═══ Dataset records ═══
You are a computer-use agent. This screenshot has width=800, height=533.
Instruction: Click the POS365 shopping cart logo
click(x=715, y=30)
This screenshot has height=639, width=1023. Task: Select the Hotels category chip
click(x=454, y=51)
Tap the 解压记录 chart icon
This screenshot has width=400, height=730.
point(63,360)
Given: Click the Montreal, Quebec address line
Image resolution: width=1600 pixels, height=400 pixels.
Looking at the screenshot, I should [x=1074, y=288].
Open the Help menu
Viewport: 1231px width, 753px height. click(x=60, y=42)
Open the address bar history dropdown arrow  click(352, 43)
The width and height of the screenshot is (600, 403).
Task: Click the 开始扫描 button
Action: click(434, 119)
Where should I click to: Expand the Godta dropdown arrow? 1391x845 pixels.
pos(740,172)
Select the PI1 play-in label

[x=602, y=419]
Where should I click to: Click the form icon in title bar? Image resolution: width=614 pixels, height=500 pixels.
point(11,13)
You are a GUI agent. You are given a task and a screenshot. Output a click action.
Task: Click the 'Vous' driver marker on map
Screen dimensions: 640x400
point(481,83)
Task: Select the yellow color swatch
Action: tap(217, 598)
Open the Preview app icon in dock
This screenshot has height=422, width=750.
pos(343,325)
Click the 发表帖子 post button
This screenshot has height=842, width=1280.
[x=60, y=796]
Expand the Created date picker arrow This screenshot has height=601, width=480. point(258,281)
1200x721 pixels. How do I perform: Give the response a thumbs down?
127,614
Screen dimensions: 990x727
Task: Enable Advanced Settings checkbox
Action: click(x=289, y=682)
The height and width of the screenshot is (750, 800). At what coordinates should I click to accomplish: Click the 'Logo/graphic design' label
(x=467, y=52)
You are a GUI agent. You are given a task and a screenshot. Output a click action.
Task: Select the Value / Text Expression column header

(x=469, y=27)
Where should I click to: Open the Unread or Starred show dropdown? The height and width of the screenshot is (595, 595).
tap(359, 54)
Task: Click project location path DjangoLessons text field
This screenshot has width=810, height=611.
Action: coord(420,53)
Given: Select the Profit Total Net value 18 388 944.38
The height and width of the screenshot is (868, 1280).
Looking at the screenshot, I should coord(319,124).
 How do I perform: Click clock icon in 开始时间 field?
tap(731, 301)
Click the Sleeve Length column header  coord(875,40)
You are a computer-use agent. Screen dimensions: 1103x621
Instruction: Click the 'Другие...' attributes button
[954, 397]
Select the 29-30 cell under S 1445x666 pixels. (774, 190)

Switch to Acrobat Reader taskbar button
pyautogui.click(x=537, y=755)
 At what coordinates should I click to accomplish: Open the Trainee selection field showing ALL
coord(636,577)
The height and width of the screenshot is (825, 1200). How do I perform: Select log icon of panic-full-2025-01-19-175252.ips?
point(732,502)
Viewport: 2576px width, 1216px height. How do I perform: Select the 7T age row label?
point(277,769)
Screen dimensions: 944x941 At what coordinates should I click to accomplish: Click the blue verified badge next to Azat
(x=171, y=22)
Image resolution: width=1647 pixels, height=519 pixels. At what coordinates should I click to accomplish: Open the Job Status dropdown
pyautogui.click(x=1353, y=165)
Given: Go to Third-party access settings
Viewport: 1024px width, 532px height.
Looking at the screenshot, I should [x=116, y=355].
═══
> **Task item**:
Using the listing above, copy exactly the line that contains "Click the Sleeve", the line that contains "Select the 29-30", and each line that falls between them.

> **Output for this task**:
Click the Sleeve Length column header  coord(875,40)
You are a computer-use agent. Screen dimensions: 1103x621
Instruction: Click the 'Другие...' attributes button
[954, 397]
Select the 29-30 cell under S 1445x666 pixels. (774, 190)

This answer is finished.